The potential of new breeding methods remains unutilised
New breeding techniques (NBT) have solicited a lot of discussion in the fields of breeding and molecular biology. The European Court of Justice’s decision to categorise these promising methods as genetic engineering was generally considered a serious setback in the further development of European plant breeding. In the context of these techniques, ideas and opportunities would be (almost) limitless. There is a host of traits in many crops, which could be modified through gene editing (targeted modifications of individual traits by means of NBT). In most cases it is not the vital traits such as yield, heat or drought resistance that are concerned but a point mutation here or there can result in significant improvement in quality and resistance or susceptibility of a variety. Many such attempts will make sense, some may lead to market dominance and quite a few may just be shelved. Still, the precision, the simplicity of application and the idea-triggering character of the techniques can have very positive effects, and it would be unfortunate if these developments were only to take place outside of Europe. As opposed to conventional genetic engineering, which – in simple terms – has developed into a highway (to glyphosate resistance, resistance against damage by insects), gene editing could be compared to the desire of each individual scientist to contribute to a dense network of streets. Because of its simplicity, everybody can join in.

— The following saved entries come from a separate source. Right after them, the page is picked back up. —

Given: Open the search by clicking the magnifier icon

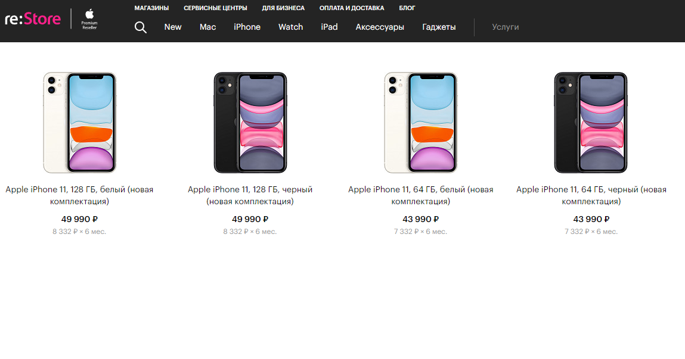Looking at the screenshot, I should tap(141, 27).
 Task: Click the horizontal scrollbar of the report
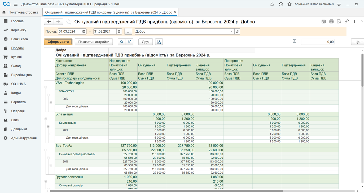pyautogui.click(x=166, y=191)
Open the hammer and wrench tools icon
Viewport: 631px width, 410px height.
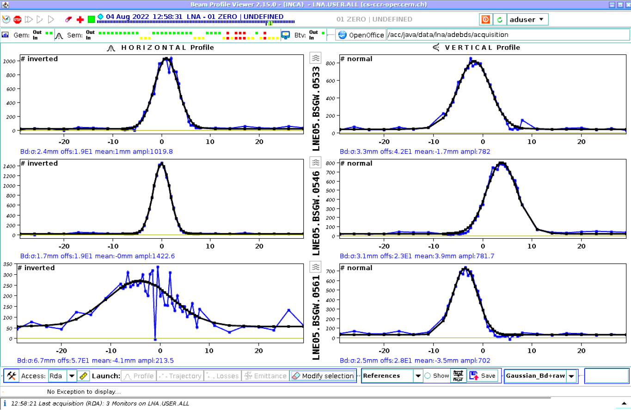[12, 376]
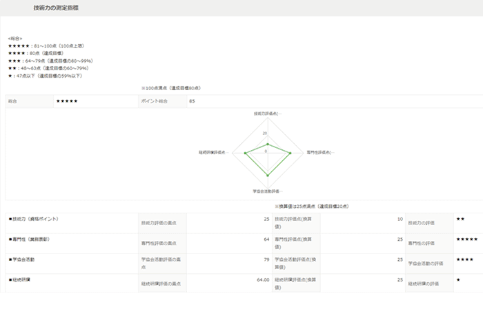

Modern lab methods complement classic plant breeding
The situation is different for the DANN marker analysis. The evaluation and selection of breeding lines with the help of molecular marker patterns by breeders has arrived in many fields of plant breeding and will play a significant role in the selection of new varieties in the future. Almost all breeders nowadays use GS (genomic selection), GWAS (Genome-wide association studies) and MAS (Marker Assisted Selection) to a certain degree. Still, there is a lot of room for improvement opening up with the further development of DNA analysis methods. Today, a genome-wide marker analysis with several thousands of individual markers costs roughly the same as one yield plot on a field. So, for the first time, plant breeders have the possibility to shift field capacities to an (external) lab. Trial surfaces cannot be extended at will, but this technology opens up possibilities to still extend capacity limits. And this is only a positive side effect of marker technology. The main aspect is in the earliest possible assessment of the breeding value of cross breeds in order to reduce the number of tested lines as early as possible.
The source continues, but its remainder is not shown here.